======== Texte fourni
Juin 1940. La France s'effondre et signe l’armistice. Au milieu du chaos, un homme refuse de céder. Seul contre tous, ce général inconnu s'échappe vers Londres pour sauver ce qu'il reste d'un rêve : la liberté. Sans armée, sans appui, sans espoir. Mais avec une folle conviction : la France, sa France, n'a pas déposé les armes. Il tente un ultime pari : convaincre le monde que la bataille de France n'est ni terminée, ni perdue. La réalité est têtue, et lui donne tort. Mais peu à peu se lèvent autour de lui en Angleterre, en France et en Afrique des résistants de l'ombre, des lycéens révoltés, des soldats déterminés. Leur foi, leur audace, leur rage de liberté défient l'Histoire qui semblait pourtant écrite d’avance
Critique: Simon Abkarian est un choix d’acteur surprenant mais payant. Plutôt que chercher l’imitation parfaite d’un personnage historique célèbrissime, il sublime ses aspects les plus humains, son rapport passionné à la France et son attachement presque maladif à ses valeurs. Surtout il en fait un personnage tragi-comique (et même très comique sans jamais sombrer dans la caricature) et montre ici qu’il est l’un des acteurs les plus sous-cotés du cinéma français.
Les seconds rôles ne sont pas en reste, parmi lesquels on reconnaît des stars comme Mathieu Kassovitz en Amiral Darlan, Benoit Magimel en Général Koenig, Niels Schneider en Général Leclerc, Anamaria Vartolomei toujours aussi bluffante et un Karim Leklou hilarant, mais aussi des visages moins connus et tout aussi convaincants, à l’image de Loïc Corbery en Pleven, Félix Kysyl en Jean Moulin ou Simon Russell Beale en Churchill. Le premier ministre britannique est d’ailleurs très présent, sa relation avec le leader de la résistance étant l’un des nombreux points forts du film.
Magistralement filmée et rythmée, cette fresque est clairement plus efficace que tous les cours d’Histoire sur le sujet.
================
======== Enregistrements
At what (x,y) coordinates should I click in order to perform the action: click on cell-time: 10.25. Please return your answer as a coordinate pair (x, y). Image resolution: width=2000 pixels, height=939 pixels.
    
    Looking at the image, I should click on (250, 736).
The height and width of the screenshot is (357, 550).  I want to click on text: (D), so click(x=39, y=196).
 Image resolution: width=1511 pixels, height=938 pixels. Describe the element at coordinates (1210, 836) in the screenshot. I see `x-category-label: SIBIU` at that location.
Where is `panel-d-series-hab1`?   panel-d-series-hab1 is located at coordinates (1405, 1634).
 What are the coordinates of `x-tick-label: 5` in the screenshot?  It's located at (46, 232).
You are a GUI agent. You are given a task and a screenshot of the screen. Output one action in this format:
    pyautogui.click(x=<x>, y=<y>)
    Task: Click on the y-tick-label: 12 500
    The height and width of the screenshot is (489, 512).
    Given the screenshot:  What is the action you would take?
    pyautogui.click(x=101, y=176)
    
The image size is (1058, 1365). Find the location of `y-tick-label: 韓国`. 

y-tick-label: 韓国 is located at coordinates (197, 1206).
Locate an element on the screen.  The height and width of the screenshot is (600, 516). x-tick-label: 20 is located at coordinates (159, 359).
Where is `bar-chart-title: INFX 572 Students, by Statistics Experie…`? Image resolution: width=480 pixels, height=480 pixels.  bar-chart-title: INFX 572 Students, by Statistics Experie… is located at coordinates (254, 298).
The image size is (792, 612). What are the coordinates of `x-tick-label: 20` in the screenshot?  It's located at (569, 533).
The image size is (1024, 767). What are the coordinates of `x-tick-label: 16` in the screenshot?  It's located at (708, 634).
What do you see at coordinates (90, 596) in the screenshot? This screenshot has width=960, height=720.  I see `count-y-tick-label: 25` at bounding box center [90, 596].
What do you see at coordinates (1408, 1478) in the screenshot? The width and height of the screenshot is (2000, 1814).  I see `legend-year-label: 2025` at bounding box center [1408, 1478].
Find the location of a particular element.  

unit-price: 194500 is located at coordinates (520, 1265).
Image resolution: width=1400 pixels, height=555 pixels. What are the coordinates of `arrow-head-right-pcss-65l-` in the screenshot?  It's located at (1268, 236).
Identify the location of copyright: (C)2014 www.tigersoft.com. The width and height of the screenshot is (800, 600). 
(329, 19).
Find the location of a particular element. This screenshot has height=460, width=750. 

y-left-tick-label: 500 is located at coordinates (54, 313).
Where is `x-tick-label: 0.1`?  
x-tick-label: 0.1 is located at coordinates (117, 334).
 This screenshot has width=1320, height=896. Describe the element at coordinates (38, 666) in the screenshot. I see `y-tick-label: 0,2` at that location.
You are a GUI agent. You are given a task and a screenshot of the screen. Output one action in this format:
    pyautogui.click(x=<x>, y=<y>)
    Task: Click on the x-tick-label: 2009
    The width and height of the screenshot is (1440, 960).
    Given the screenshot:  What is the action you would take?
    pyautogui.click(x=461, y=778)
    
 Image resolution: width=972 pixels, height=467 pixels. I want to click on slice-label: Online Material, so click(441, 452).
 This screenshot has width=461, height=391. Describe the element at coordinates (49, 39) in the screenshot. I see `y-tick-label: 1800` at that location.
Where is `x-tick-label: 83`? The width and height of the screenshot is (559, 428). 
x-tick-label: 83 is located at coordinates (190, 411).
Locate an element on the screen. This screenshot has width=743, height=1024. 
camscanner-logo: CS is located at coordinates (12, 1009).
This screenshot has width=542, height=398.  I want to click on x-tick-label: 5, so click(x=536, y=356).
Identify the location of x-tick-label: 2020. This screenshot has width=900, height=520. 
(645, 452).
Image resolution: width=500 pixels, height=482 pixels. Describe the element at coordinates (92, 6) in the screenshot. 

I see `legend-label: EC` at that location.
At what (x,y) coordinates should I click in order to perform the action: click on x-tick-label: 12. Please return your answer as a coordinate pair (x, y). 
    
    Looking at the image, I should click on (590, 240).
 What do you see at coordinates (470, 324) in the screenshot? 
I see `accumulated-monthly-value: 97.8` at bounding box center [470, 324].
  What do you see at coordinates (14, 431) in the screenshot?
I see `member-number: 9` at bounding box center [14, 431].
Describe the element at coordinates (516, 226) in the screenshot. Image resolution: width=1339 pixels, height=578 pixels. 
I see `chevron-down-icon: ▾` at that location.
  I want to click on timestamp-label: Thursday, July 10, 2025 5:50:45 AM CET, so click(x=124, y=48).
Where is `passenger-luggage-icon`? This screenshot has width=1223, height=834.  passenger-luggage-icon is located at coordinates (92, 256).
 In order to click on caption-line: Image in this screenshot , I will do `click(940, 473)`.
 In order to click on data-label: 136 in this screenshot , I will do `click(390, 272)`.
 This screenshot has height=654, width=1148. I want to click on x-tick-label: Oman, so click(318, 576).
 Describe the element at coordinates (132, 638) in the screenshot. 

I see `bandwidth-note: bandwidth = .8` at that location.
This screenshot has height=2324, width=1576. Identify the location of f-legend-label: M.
================
Question à traiter =>
D'après le texte fourni, quel acteur interprète Churchill ? Les items ne servent à rien pour cet exercice.

Exercice corrigé =>
Simon Russell Beale.